After April expiry, if stock is still below 35, you can sell the next call (for example Jul 35) against the long Jul 30.

That second sale can reduce your effective basis and convert the position toward a standard bull spread with improved entry economics.

This path-dependent edge is one of the main practical reasons to diagonalize.

A diagonal is often a two-step trade, not a single expiration bet.

Basis Math: Did the Re-Write Help?

Use this checkpoint formula: Effective Basis = Long Cost - Short Premium #1 - Short Premium #2.

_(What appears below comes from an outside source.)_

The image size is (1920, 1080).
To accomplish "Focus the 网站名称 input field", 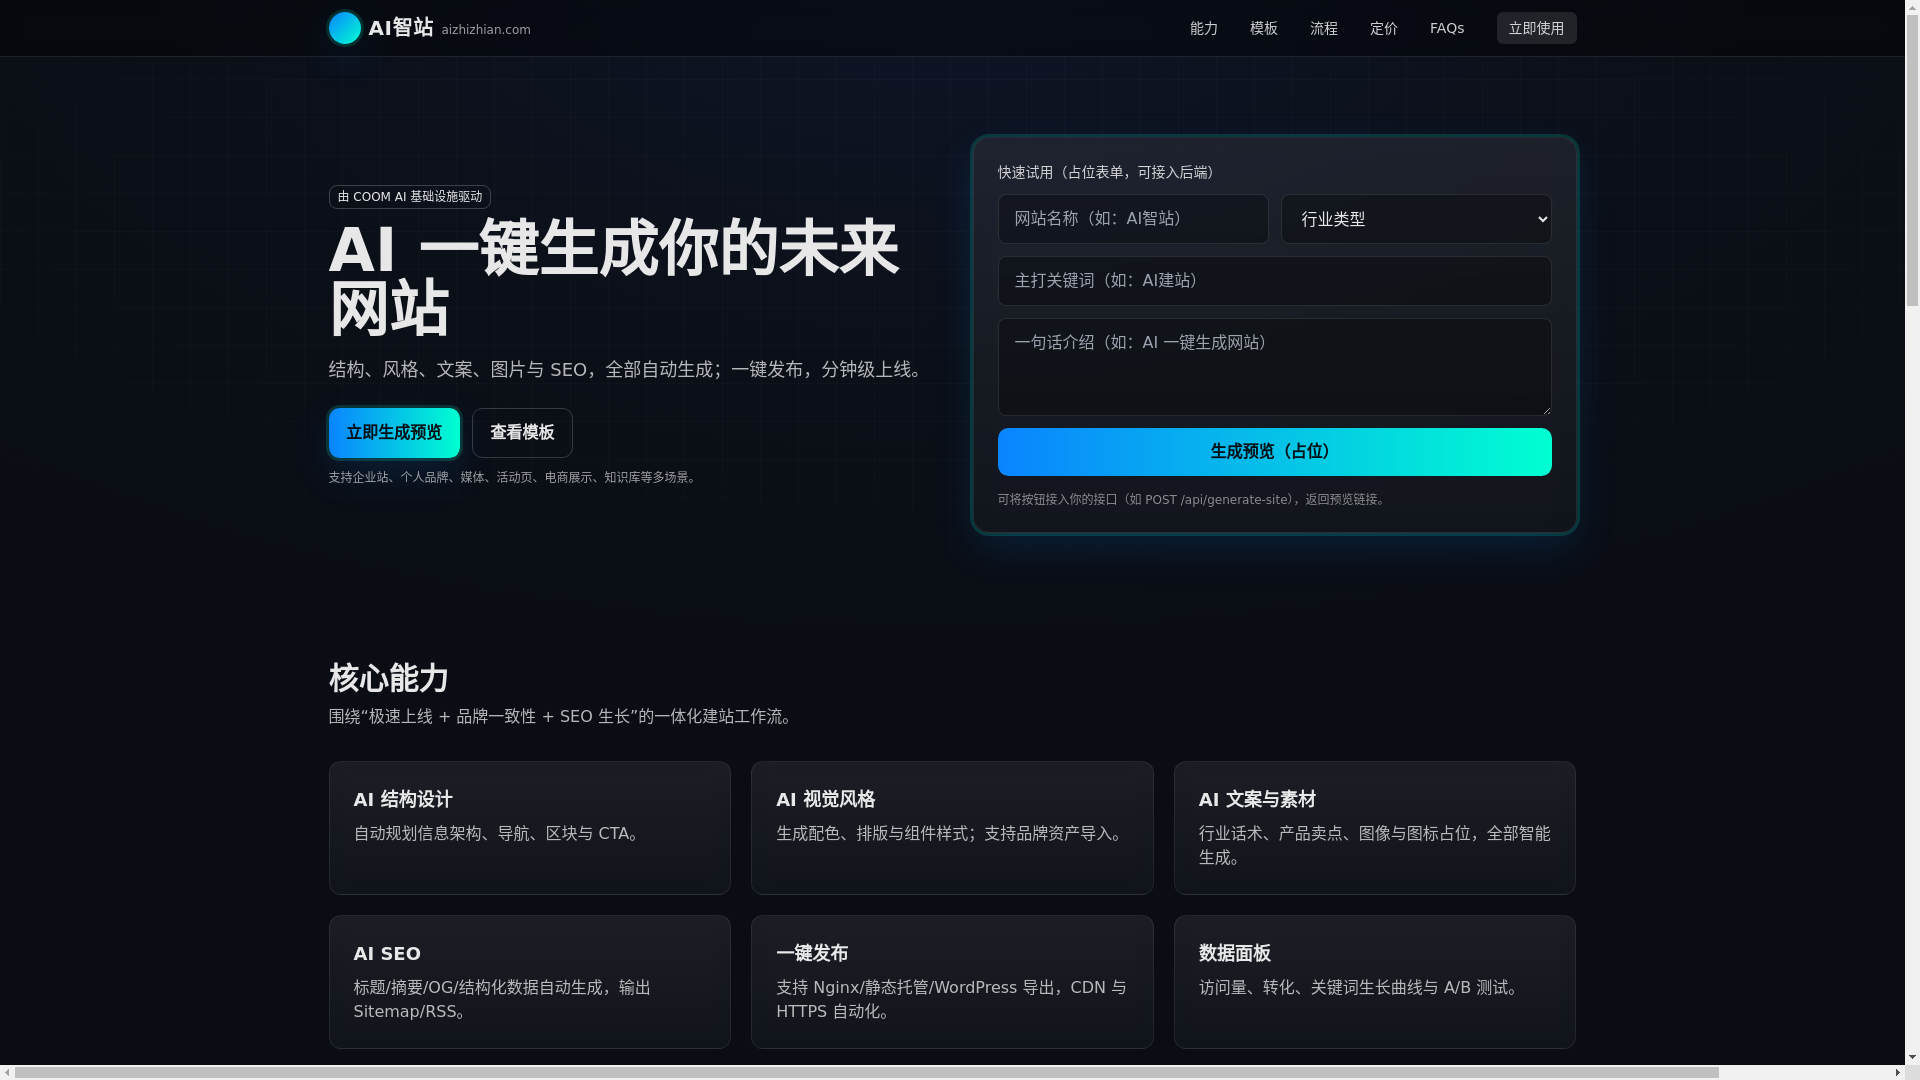I will [1132, 219].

With the example path: buy Jul 30 for 4.0, sell Apr 35 for 1.0, then sell Jul 35 for 1.0 -> effective basis = 4.0 - 1.0 - 1.0 = 2.0.

If direct July vertical entry would cost more (for example 2.5), diagonalizing plus rewrite has created a better basis.

Long Jul 30 Cost

4.0 debit

Apr 35 Premium Collected

-1.0

Jul 35 Premium Collected

-1.0

Effective Jul Bull Basis

2.0

Execution Rules of Thumb

Rule 1: if price is clearly above short strike near expiry, prefer taking profits rather than forcing a rewrite.

Rule 2: if price is between long and short strikes, evaluate rewrite to lower net cost.

Rule 3: if price is deeply below long strike, decide whether to close or hold long call as standalone exposure.

Key takeaways

  • Diagonal bull spreads can outperform verticals in some flat-to-moderate paths.
  • They often underperform verticals on sharp immediate upside.
  • The second short-call sale is a key source of edge.
  • Treat management decisions at near-term expiry as part of strategy design.